Goals:
a. In the mailing-list message, what semaphore does drivers/base/map.c use to synchronize lookups and deletes?
b. List every email address in the Cc field of the mailing-list message.
c. Quote the mailing-list message from "From: Patrick Mansfield" down to "Message-ID: <20040405151031.A5470@beaverton.ibm.com> (raw)".

From: Patrick Mansfield <patmans@us.ibm.com>
To: Alan Stern <stern@rowland.harvard.edu>
Cc: James Bottomley <James.Bottomley@steeleye.com>,
Mike Anderson <andmike@us.ibm.com>, Andrew Morton <akpm@osdl.org>,
greg@kroah.com, Jens Axboe <axboe@suse.de>,
linux-usb-devel@lists.sourceforge.net,
SCSI Mailing List <linux-scsi@vger.kernel.org>
Subject: Re: bug 2400
Date: Mon, 5 Apr 2004 15:10:31 -0700 [thread overview]
Message-ID: <20040405151031.A5470@beaverton.ibm.com> (raw)
In-Reply-To: <Pine.LNX.4.44L0.0404042235420.23916-100000@netrider.rowland.org>; from stern@rowland.harvard.edu on Sun, Apr 04, 2004 at 11:17:55PM -0400
On Sun, Apr 04, 2004 at 11:17:55PM -0400, Alan Stern wrote:
> As it turns out, the block layer guarantees that when sd_open runs the
> bd_disk pointer will be valid. It does this by following the pattern I
> mentioned in an earlier message -- drivers/base/map.c uses a
> subsystem-wide semaphore, domain_sem, to properly synchronize lookups and
> deletes.

Source excerpt:

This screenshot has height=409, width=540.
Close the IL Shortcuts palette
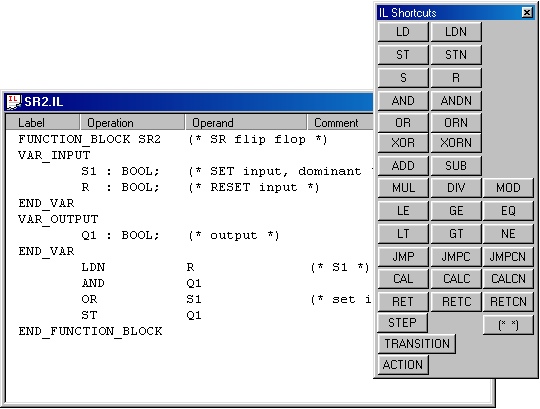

Response list:
a. domain_sem

b.
James.Bottomley@steeleye.com
andmike@us.ibm.com
akpm@osdl.org
greg@kroah.com
axboe@suse.de
linux-usb-devel@lists.sourceforge.net
linux-scsi@vger.kernel.org

c.
From: Patrick Mansfield <patmans@us.ibm.com>
To: Alan Stern <stern@rowland.harvard.edu>
Cc: James Bottomley <James.Bottomley@steeleye.com>,
Mike Anderson <andmike@us.ibm.com>, Andrew Morton <akpm@osdl.org>,
greg@kroah.com, Jens Axboe <axboe@suse.de>,
linux-usb-devel@lists.sourceforge.net,
SCSI Mailing List <linux-scsi@vger.kernel.org>
Subject: Re: bug 2400
Date: Mon, 5 Apr 2004 15:10:31 -0700 [thread overview]
Message-ID: <20040405151031.A5470@beaverton.ibm.com> (raw)